Cela fait une semaine que des femmes sont victimes d’agressions sexuelles sur le campus de l’université d’Orléans. Alors que plusieurs centaines d’Orléanaises et Orléanais défilaient dans les rues d’Orléans samedi 24 novembre contre les violences sexuelles, ces actes nous rappellent encore une fois que l’égalité est loin d’être gagnée et que les femmes sont encore des objets sexuels.

Huit femmes ont déjà porté plainte. Nous apportons notre soutien à ces femmes.

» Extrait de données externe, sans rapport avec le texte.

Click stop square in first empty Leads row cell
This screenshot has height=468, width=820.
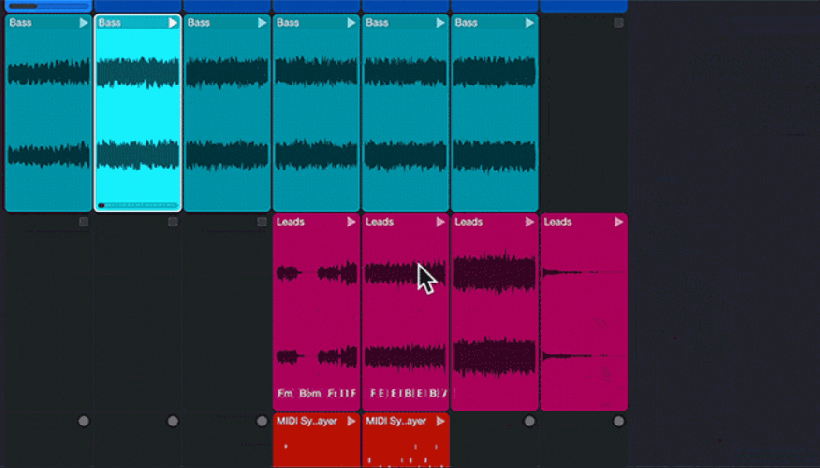pos(83,222)
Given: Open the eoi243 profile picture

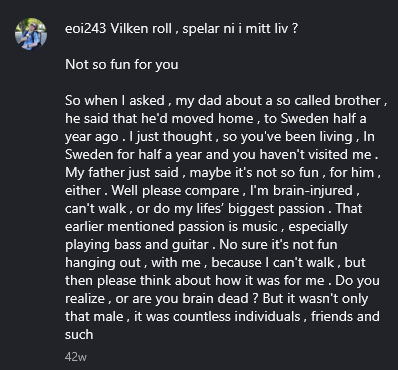Looking at the screenshot, I should click(x=31, y=34).
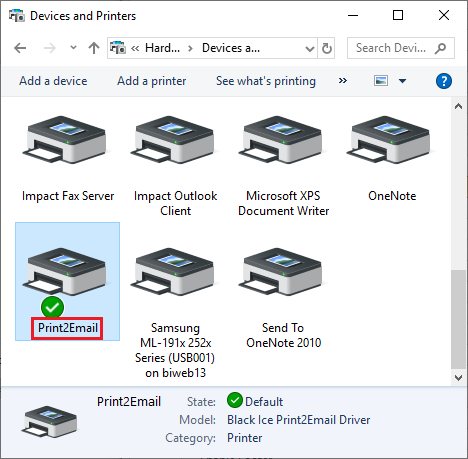This screenshot has height=459, width=468.
Task: Select the Impact Fax Server printer icon
Action: tap(64, 140)
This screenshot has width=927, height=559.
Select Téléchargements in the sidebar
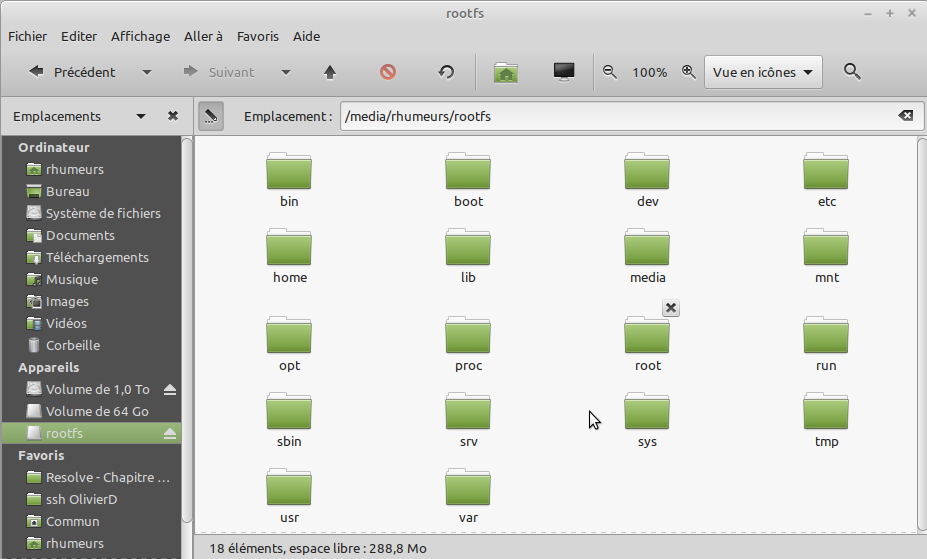[x=97, y=257]
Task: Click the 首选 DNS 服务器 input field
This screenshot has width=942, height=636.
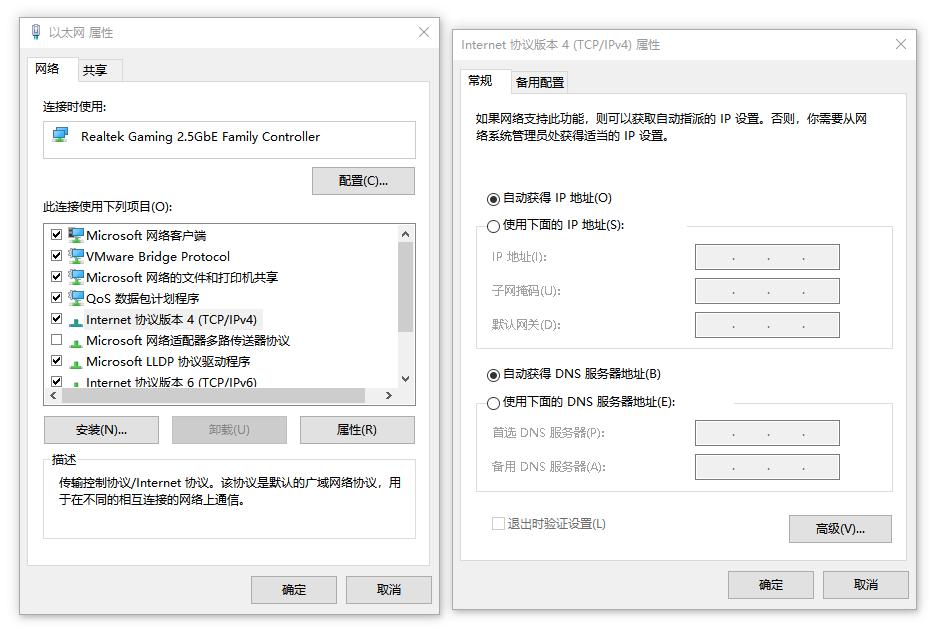Action: tap(766, 433)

Nous rappelons quand même qu’aucune solution judiciaire n’est adaptée. La justice non seulement ne fait pas son travail, mais perpétue la culture du viol et donc les violences à l’encontre des femmes. Refus de prendre les plaintes des victimes dans les commissariats, discours culpabilisateurs, remise en question de la parole des femmes, relaxes des agresseurs. Ce sont souvent aux femmes agressées de prouver leur non-consentement et non aux agresseurs d’apporter la preuve de l’assurance du consentement de l’agressée.

Nous rappelons aussi que quand les femmes répliquent à ces agressions ce sont souvent elles qui sont montrées comme coupables. Ce n’est plus acceptable.

Les femmes doivent être libres de marcher n’importe où, à n’importe quel moment de la journée, dans n’importe quel état, dans n’importe quelle tenue.